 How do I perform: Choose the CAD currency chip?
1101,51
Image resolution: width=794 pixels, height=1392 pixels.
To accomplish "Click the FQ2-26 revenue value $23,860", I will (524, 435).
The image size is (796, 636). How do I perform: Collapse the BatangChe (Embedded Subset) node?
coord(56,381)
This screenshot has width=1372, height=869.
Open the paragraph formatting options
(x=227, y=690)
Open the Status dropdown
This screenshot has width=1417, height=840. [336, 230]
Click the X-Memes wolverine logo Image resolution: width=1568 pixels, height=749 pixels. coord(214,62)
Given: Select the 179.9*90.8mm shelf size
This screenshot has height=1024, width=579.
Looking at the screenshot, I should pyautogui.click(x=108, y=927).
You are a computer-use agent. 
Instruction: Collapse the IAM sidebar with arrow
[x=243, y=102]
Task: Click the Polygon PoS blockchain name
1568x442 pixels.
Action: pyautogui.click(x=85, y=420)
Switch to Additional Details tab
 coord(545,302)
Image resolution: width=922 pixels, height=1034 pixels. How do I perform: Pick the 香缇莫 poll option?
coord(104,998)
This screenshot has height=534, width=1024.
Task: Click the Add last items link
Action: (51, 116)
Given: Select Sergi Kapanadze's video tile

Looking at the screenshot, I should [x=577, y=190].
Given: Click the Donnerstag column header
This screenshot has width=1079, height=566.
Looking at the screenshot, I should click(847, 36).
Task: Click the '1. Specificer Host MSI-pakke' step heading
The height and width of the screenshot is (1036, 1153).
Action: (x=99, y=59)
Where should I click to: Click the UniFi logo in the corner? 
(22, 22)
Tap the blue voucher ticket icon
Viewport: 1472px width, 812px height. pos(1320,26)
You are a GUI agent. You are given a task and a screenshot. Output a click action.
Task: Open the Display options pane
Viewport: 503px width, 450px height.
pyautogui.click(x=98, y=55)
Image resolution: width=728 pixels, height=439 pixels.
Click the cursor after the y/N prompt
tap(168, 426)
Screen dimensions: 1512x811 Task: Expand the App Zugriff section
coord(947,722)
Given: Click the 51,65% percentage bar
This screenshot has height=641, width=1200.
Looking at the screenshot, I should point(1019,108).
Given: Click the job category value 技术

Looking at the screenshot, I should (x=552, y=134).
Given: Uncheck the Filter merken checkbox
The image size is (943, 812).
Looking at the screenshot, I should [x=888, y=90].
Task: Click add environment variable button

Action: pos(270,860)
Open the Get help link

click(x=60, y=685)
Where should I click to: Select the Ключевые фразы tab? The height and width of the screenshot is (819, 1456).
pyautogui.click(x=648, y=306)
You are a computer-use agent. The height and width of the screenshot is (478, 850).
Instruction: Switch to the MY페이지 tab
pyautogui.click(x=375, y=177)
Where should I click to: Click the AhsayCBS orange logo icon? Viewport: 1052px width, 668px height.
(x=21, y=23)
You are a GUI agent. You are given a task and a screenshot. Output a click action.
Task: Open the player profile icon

+-------+

* GIVEN INSTRUCTION
Can you swap "logo" for "emblem" in the rows above, covering the stretch from the line containing "Given: Click the Donnerstag column header" through the line containing "coord(947,722)", and return only those lines with nothing else changed?

* REPLY TO THE TASK
Given: Click the Donnerstag column header
This screenshot has width=1079, height=566.
Looking at the screenshot, I should click(847, 36).
Task: Click the '1. Specificer Host MSI-pakke' step heading
The height and width of the screenshot is (1036, 1153).
Action: (x=99, y=59)
Where should I click to: Click the UniFi emblem in the corner? 
(22, 22)
Tap the blue voucher ticket icon
Viewport: 1472px width, 812px height. pos(1320,26)
You are a GUI agent. You are given a task and a screenshot. Output a click action.
Task: Open the Display options pane
Viewport: 503px width, 450px height.
pyautogui.click(x=98, y=55)
Image resolution: width=728 pixels, height=439 pixels.
Click the cursor after the y/N prompt
tap(168, 426)
Screen dimensions: 1512x811 Task: Expand the App Zugriff section
coord(947,722)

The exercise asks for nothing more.